* _Directions for this task_
In the records below, find the line with "Where should I", then copy each line exactly until you have copied the line with "Task: Open Xiaomi". Leave any picture out.

* _Data for this task_
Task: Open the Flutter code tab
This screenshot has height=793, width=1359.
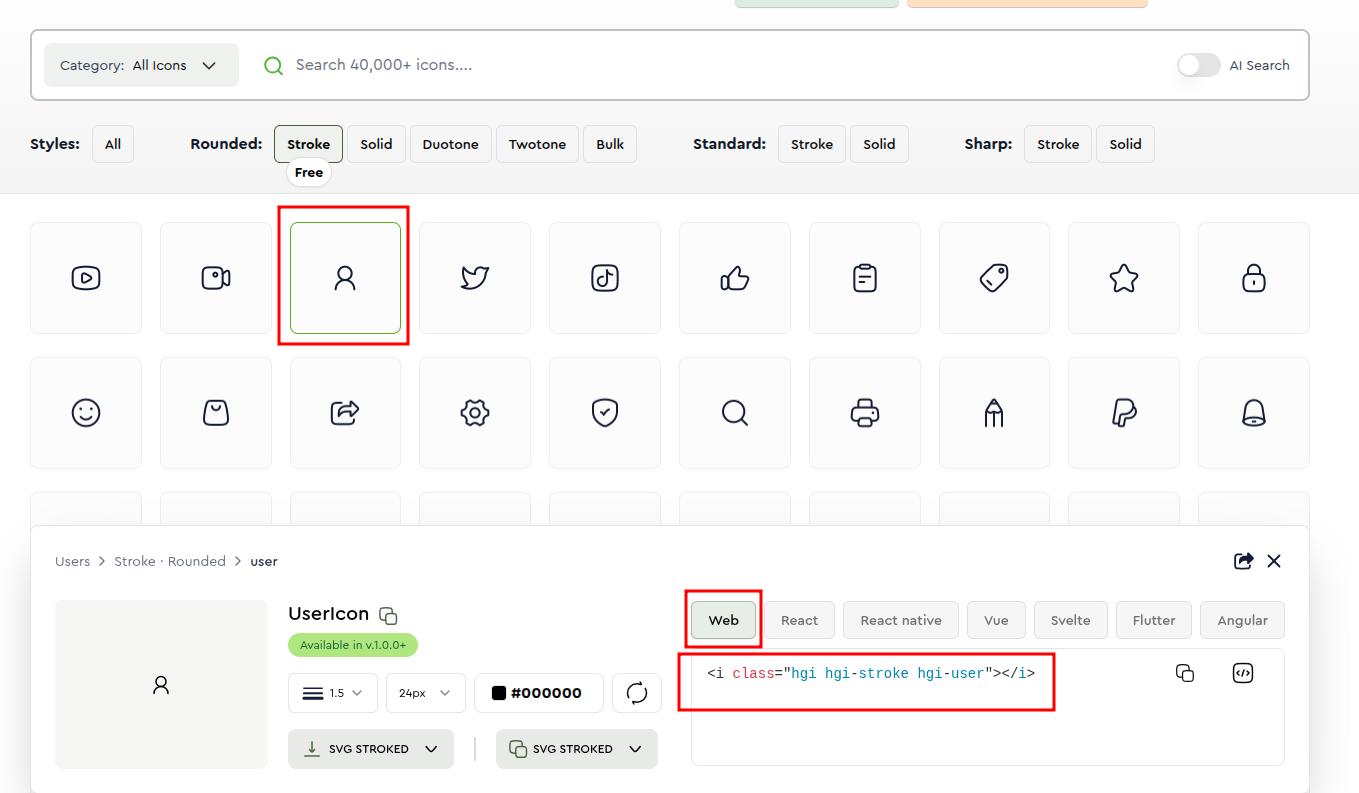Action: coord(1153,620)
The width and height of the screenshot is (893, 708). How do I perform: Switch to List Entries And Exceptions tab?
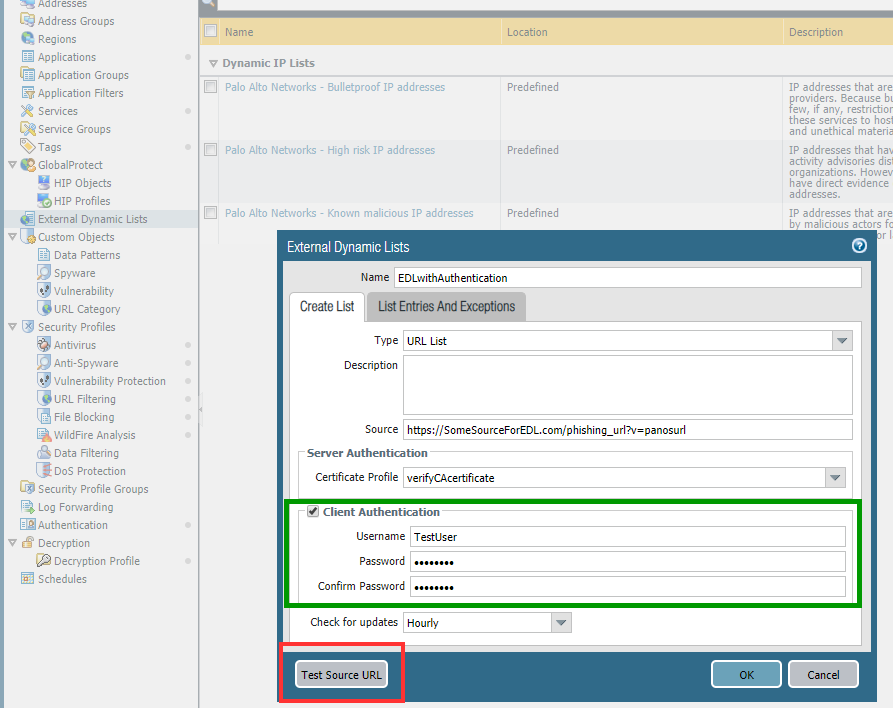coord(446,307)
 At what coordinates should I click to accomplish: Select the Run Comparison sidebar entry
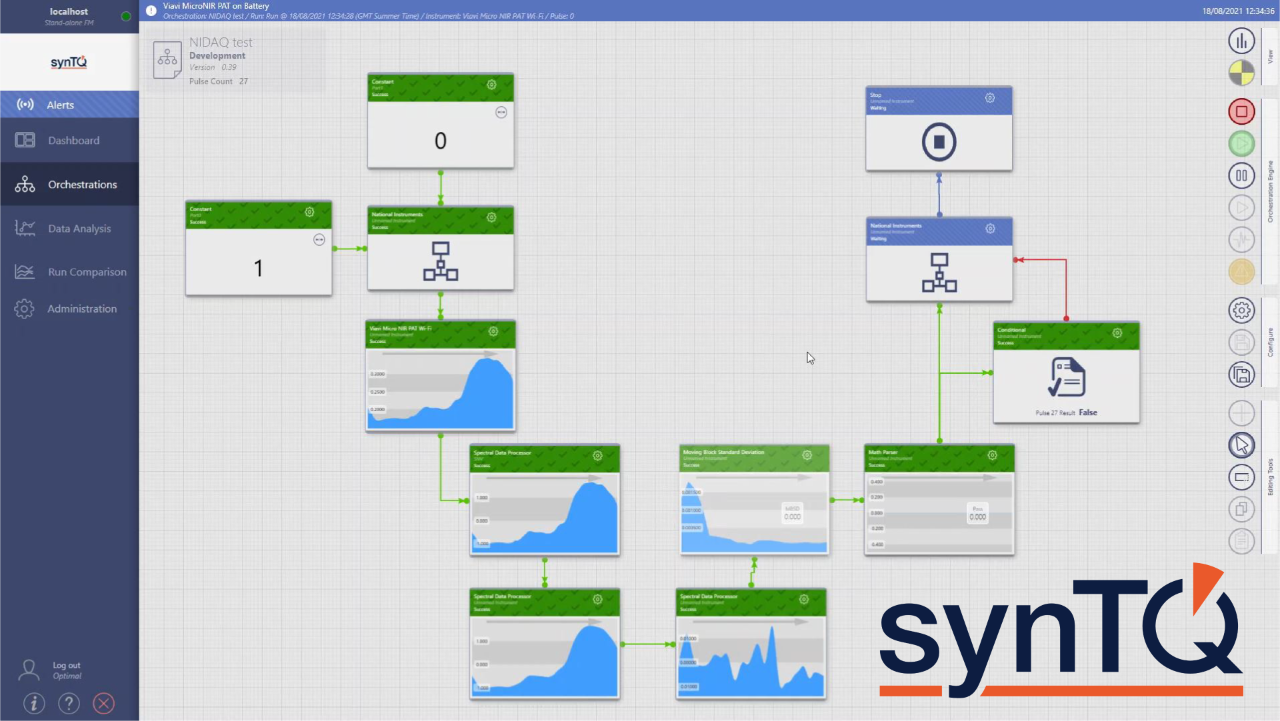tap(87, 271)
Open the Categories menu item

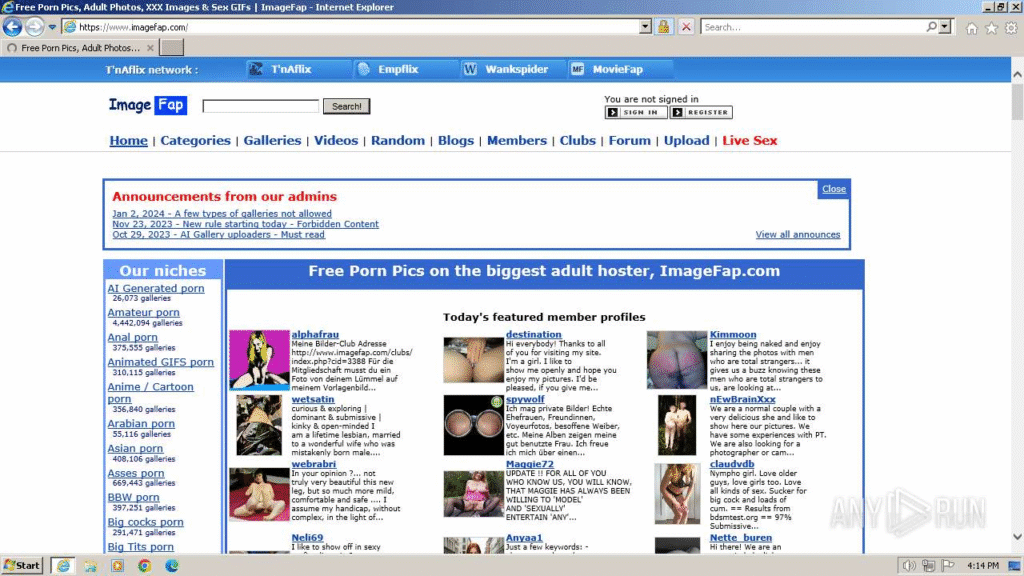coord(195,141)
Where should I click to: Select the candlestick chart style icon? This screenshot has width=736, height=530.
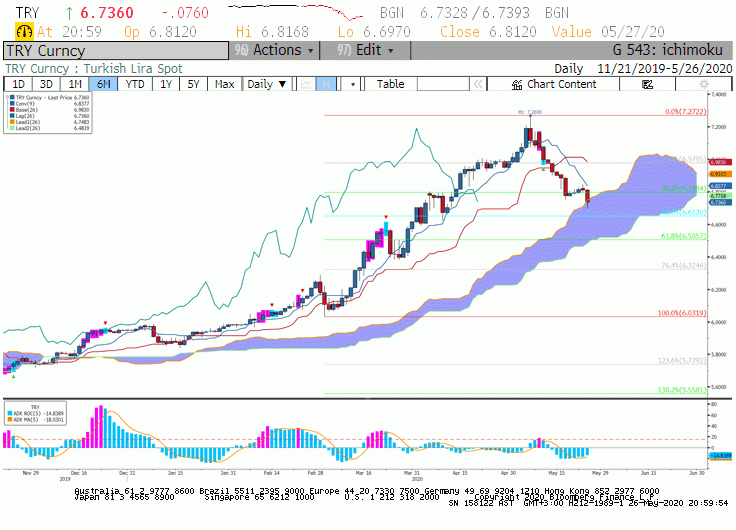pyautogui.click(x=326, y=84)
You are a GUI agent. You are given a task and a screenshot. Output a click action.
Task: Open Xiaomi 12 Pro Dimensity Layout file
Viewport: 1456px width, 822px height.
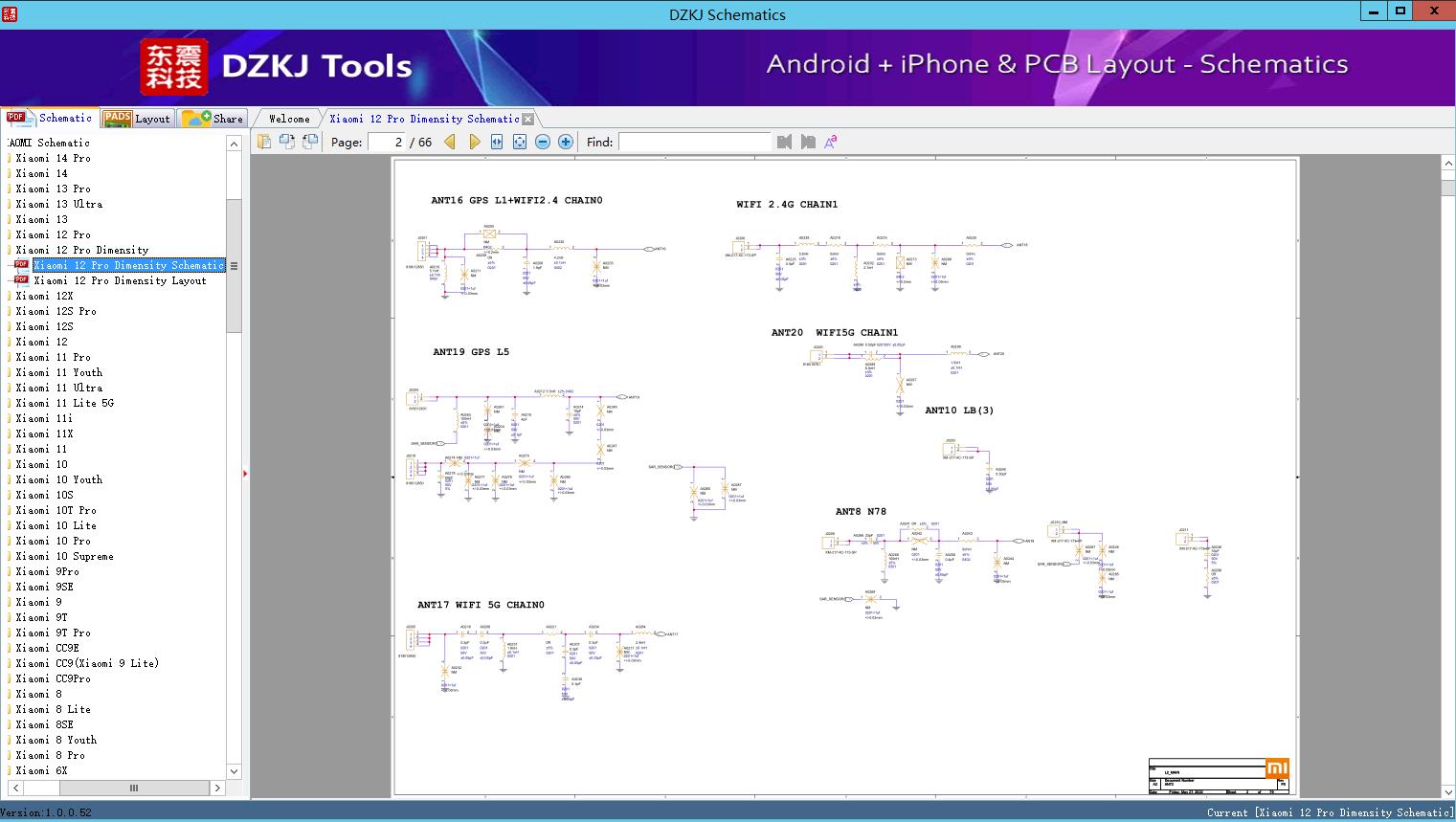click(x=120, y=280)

* _The completed task_
Where should I click to: Select the candlestick chart style icon? This screenshot has width=736, height=530.
pyautogui.click(x=326, y=84)
You are a GUI agent. You are given a task and a screenshot. Output a click action.
Task: Open Xiaomi 12 Pro Dimensity Layout file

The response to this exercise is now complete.